Though we have promulgated such ideas again and again in the history of the Christian church, this approach, in the final analysis, is not satisfactory. Our view of God, and of his relationship with this world, has to change if we are to give an adequate answer to the great mass of people who left the Christian church after the Great War. They left because they did not think that anyone could possibly suffer to the extent that they had suffered, and because their Christian faith was inadequate to meet that colossal challenge. To see your mates’ skulls being eaten out by rats as they are left dead in the trenches—it was appalling for those who came back from the 1914-1918 war - and then to be told that it was God’s will! They did not know how to recover from or account for it in the terms of their inherited (so-called) Christian faith. This was one of the major contributions to church decline in Europe.
It was then tipped over the balance by the Second World War. What was left (as it were) of European Chris-tianity received the final blow, bringing unbelief and a complete disregard of the church. The church was counted as irrelevant, because of the inability of Christianity to answer the challenge of what was happening to people. As a result, that generation did not bother to teach the gospel to their children, and we now have masses of people who do not even know what the gospel is. These questions about God and suffering have contributed to the process of church decline, particularly in Europe.

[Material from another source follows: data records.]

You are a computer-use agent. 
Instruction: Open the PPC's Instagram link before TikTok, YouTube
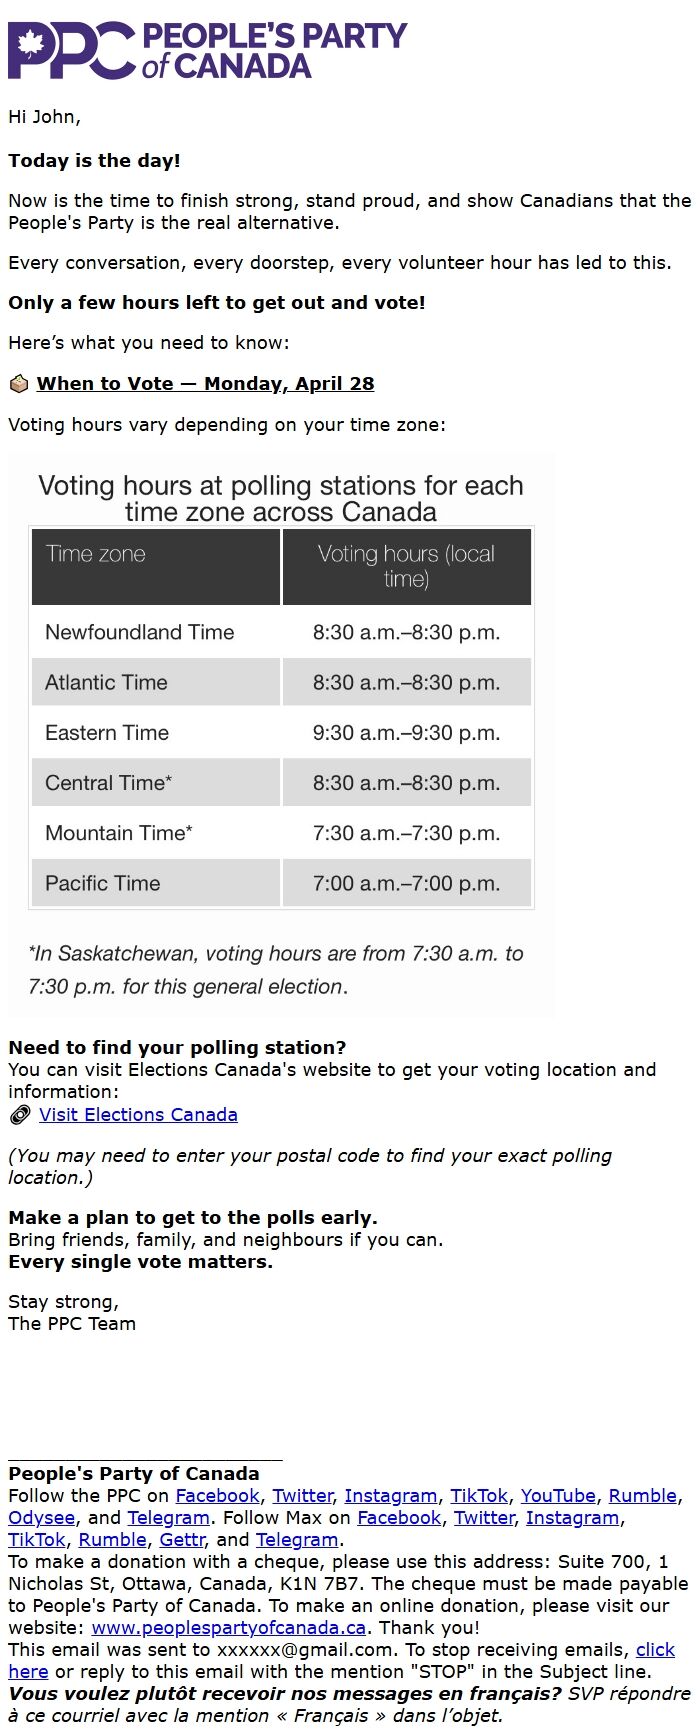click(391, 1496)
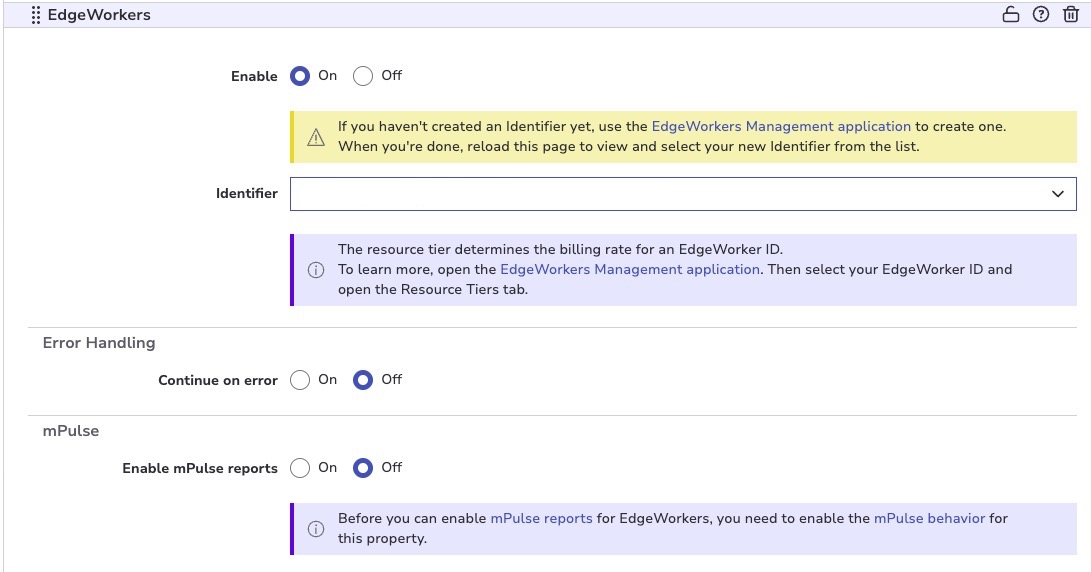The image size is (1091, 572).
Task: Turn Continue on error On
Action: (300, 380)
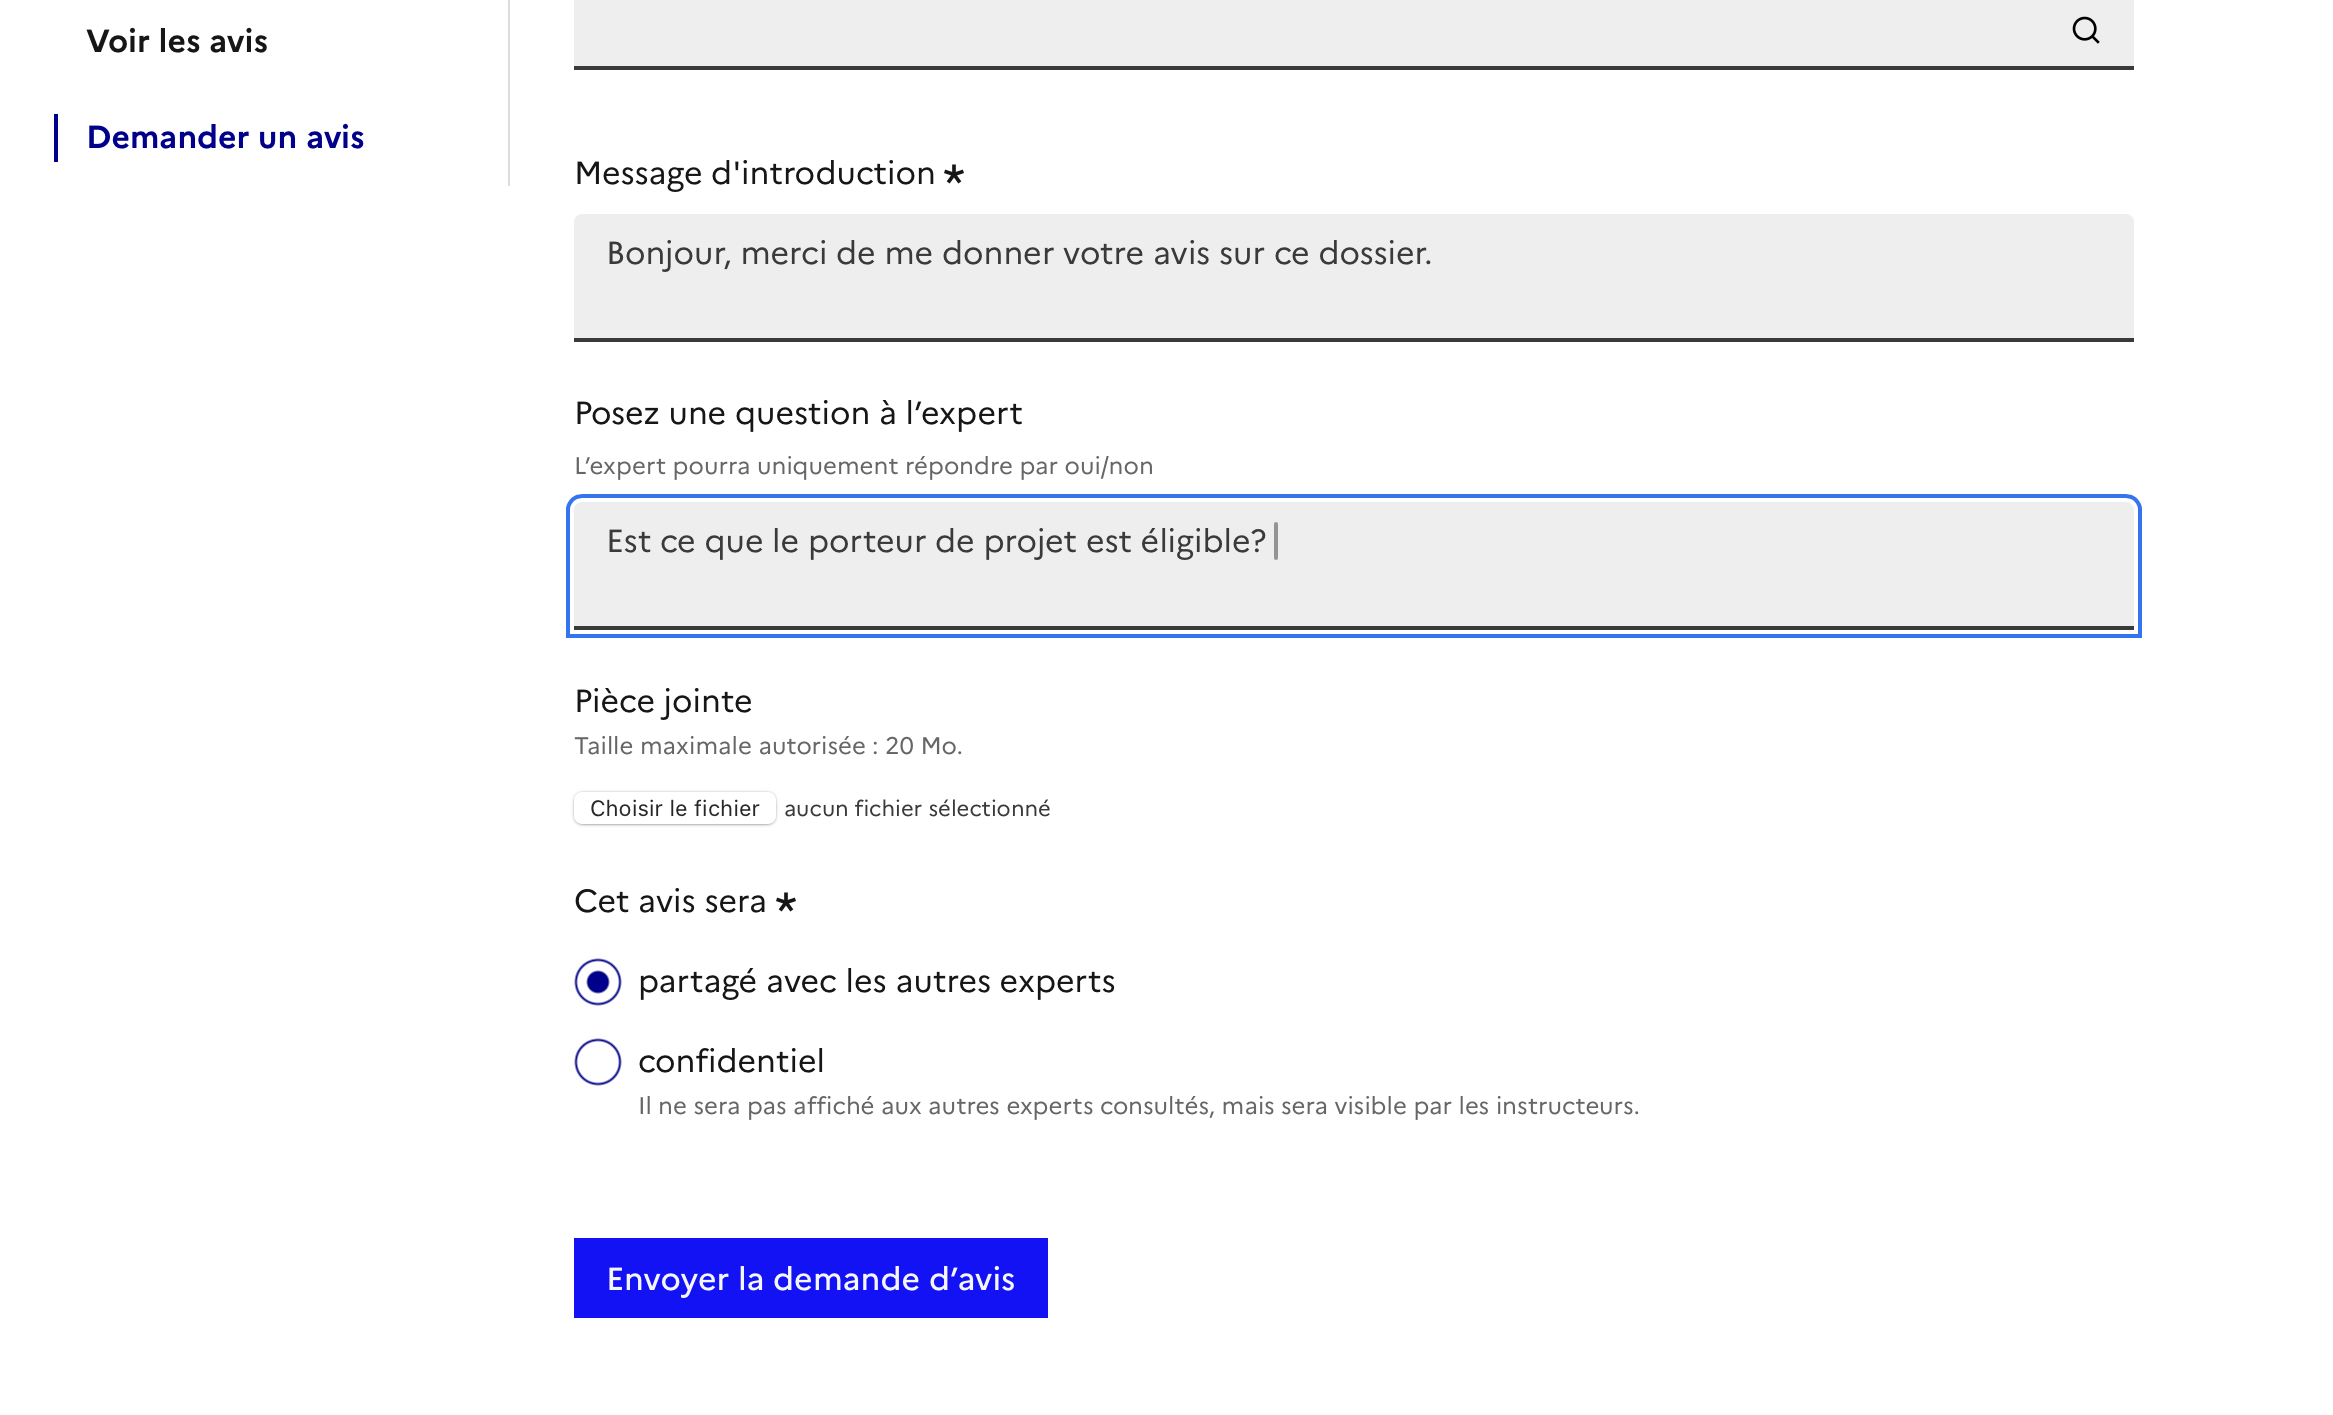Click the confidentiel description about instructeurs visibility
Image resolution: width=2333 pixels, height=1415 pixels.
[x=1138, y=1106]
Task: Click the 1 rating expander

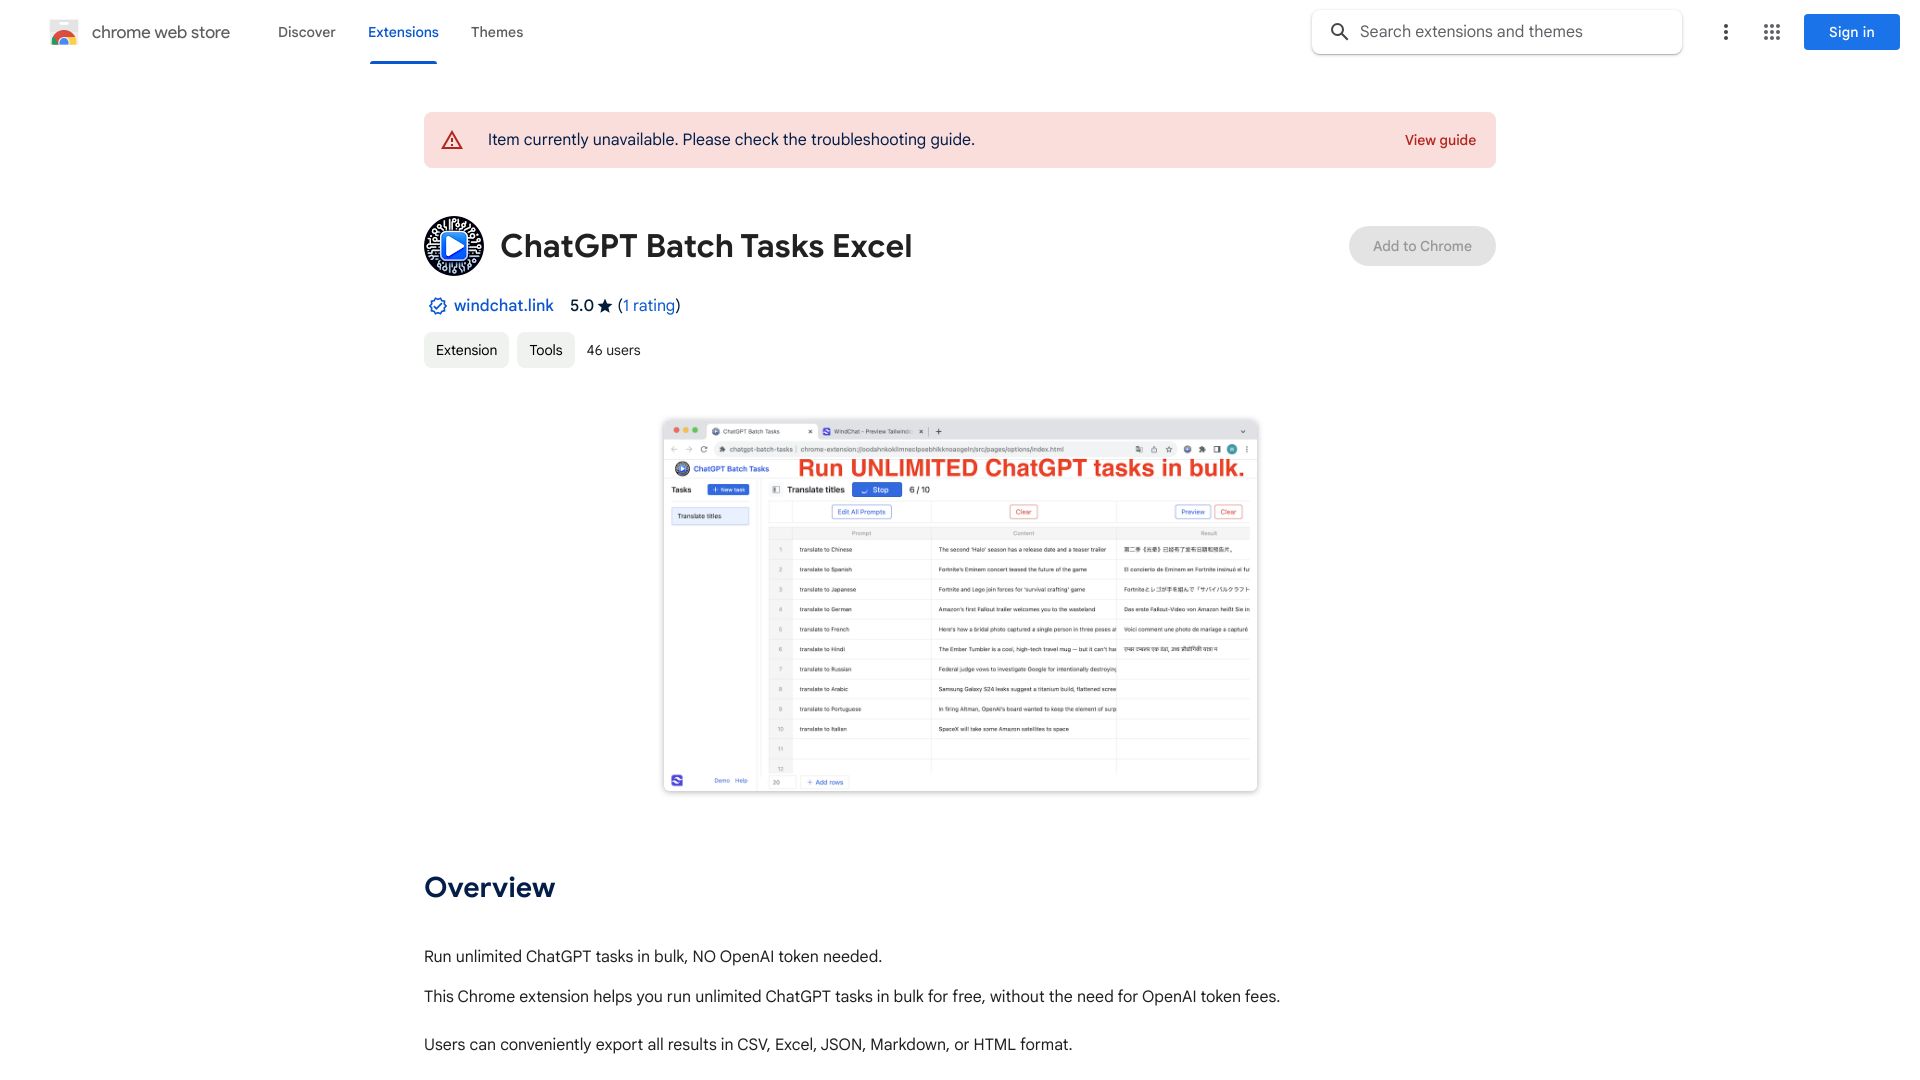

As Christians, we need to recover some biblical, Jesus-like answers to the problem of suffering that do not resort to a ‘might is right’ God to make sense of it all. How does the ‘God who is love’ deal with evil in his world? How does he reconcile his promise of salvation with his apparent inaction in the atrocities we face day to day in life? How is he going to handle the problem of suffering, so that it is finished with forever?
1 There is of course the alternative, as found in certain Eastern philosophies, that suffering and evil do not really exist.
2 That is the classical problem of what is known as theodicy, the justice of God: where is justice in the universe when the innocent suffer?